Le 1er septembre 1920, le général Gouraud proclame, à la Résidence des Pins de Beyrouth, la naissance du Grand-Liban. La même année, la Société des Nations place le Liban sous mandat français.
Le 28 août 1942, le général de Gaulle annonce aux Libanais l’abolition du Mandat et la proclamation de l’indépendance. Il avait passé, en compagnie des membres de sa famille, deux années au Liban (1929-1931). Ses missions en 1941 et 1942 l’y ramèneront à plusieurs reprises. Le Liban fera désormais partie de son paysage politique. “Si nous sommes heureux de prendre de nouveau contact avec le Liban, déclare-t-il le 27 juillet 1941, c’est d’abord parce que dans tout cœur de Français, le seul nom du Liban évoque quelque chose de particulier. Les Libanais, libres et fiers, ont été le seul peuple dans l’Histoire du monde qui, à travers les siècles, quels qu’aient été les péripéties, les malheurs, les bonheurs, les destins, le seul peuple dont le cœur n’a jamais cessé de battre au rythme du cœur de la France”.
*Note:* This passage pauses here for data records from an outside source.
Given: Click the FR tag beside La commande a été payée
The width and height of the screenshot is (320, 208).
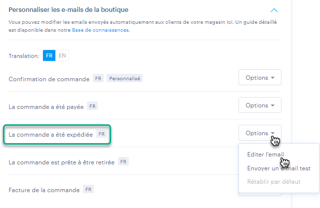Looking at the screenshot, I should click(92, 106).
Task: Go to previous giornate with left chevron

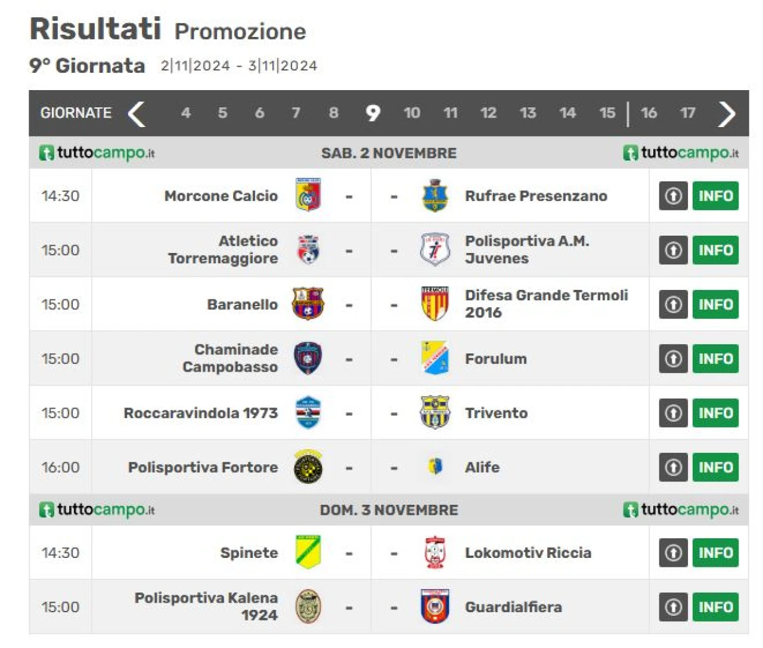Action: pos(137,113)

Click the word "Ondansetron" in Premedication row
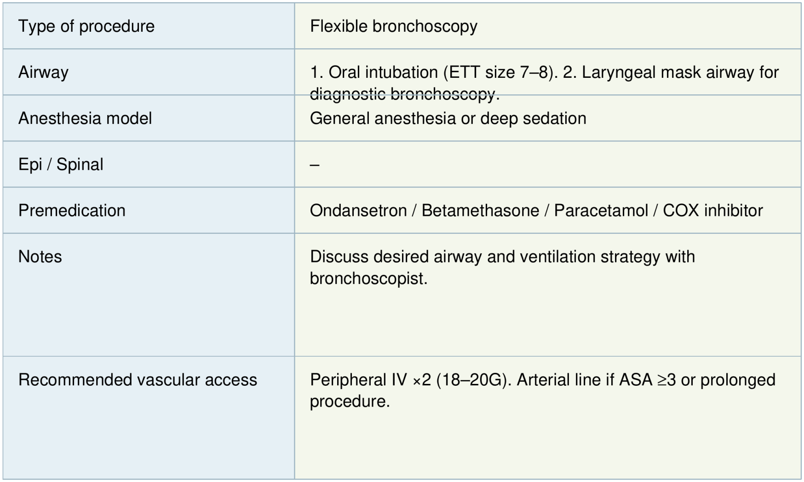coord(358,210)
L’indépendance du Liban est déclarée le 23 novembre 1943. Les troupes françaises achèvent de quitter le pays le 31 décembre 1946. Entre-temps, le 15 juillet 1945, le Premier ministre de France au Liban, le comte Armand du Chayla présente ses lettres de créance au président Béchara el-Khoury. Une nouvelle qualité de relations régit les rapports France-Liban que le général de Gaulle arrivé au Pouvoir saura privilégier. Dès lors, le seul nom du général de Gaulle donnera une “certaine idée de la grandeur de la France” et aussi du Liban.
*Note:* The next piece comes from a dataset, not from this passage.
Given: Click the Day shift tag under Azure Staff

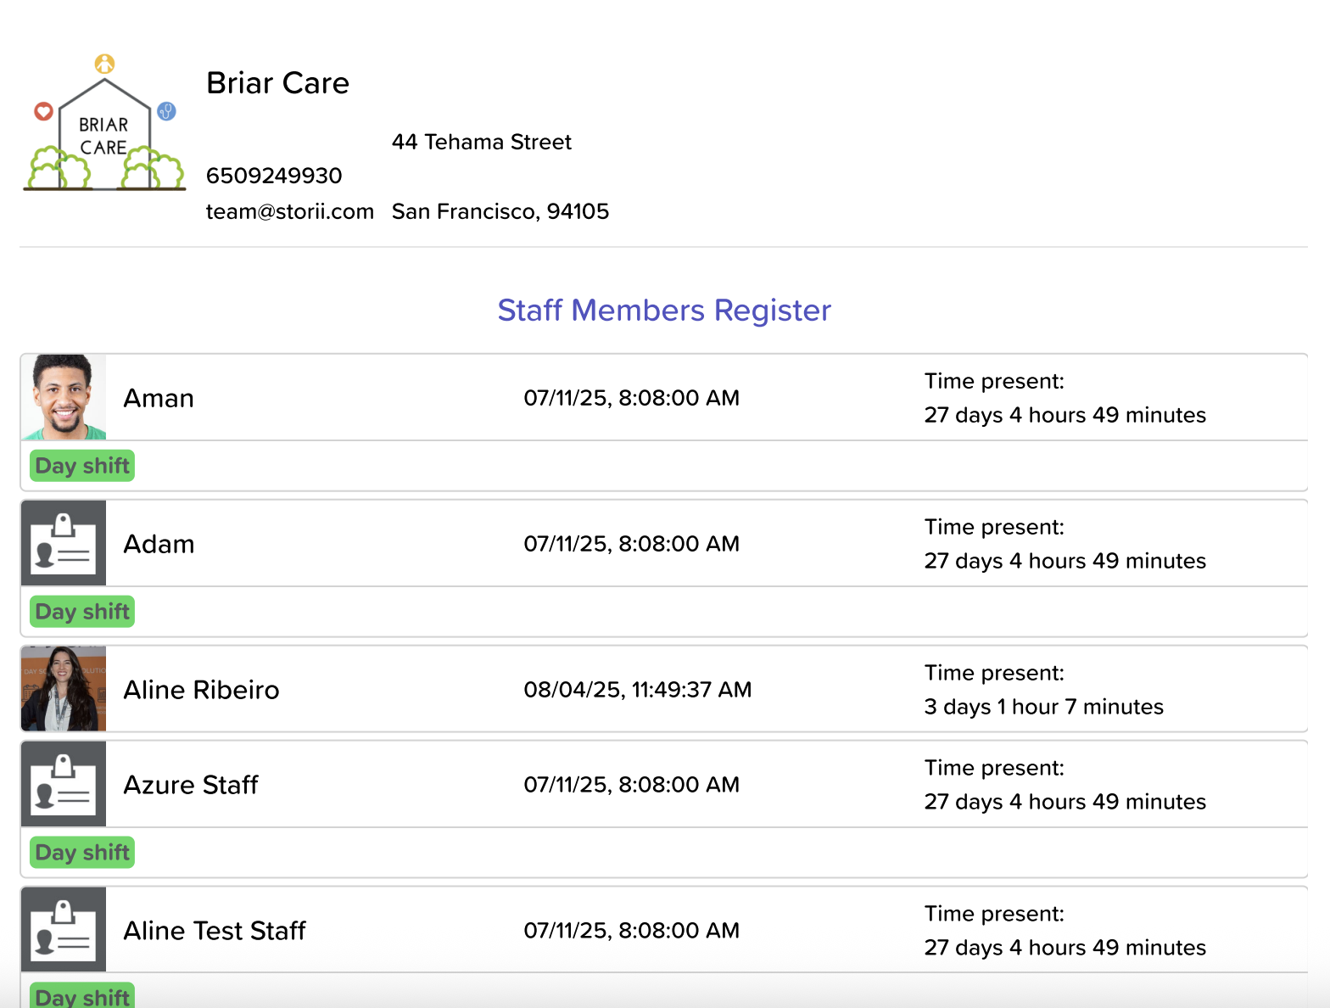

“Tout se passe, en somme, note Alexandre Najjar dans son livre “De Gaulle et le Liban” (le premier d’une série de quatre volumes), comme si le personnage du général de Gaulle avait transcendé les événements dont il avait été l’acteur, pour occuper le cœur des Libanais, qui, déçus de ne pas être gouvernés par des hommes d’Etat méritoires, se seraient, en quelque sorte, “rabattus” sur de Gaulle, érigé en mythe - celui de l’éternel protecteur -, devenu le symbole même de la liberté, de la dignité et de la résistance à l’occupant. Comme l’a bien écrit Armand Pignol: “Indifférent au mouvement du temps, de Gaulle demeure un élément fondamental de la représentation que les populations arabes se font de la France. Il fonctionne comme une référence sans référent. L’appréciation réaliste de la politique qu’il a menée, s’est estompée au profit d’une image stéréotypée intériorisée. Comment s’étonner, dès lors, que tout Français, pour peu qu’il évoque le nom de De Gaulle, trouve un interlocuteur au Proche-Orient”.
Cet interlocuteur est aujourd’hui le président Jacques Chirac qui poursuit dans la ligne gaullienne, son amitié envers le Liban et le monde arabe. Royale ou républicaine, la France continue de jeter des ponts d’amitié par-dessus les siècles en direction de cet “Orient compliqué”.


Extraits du discours du commandant de Gaulle à l’Université Saint-Joseph
de Beyrouth, le 3 juillet 1931 (tirés de “De Gaulle et le Liban”)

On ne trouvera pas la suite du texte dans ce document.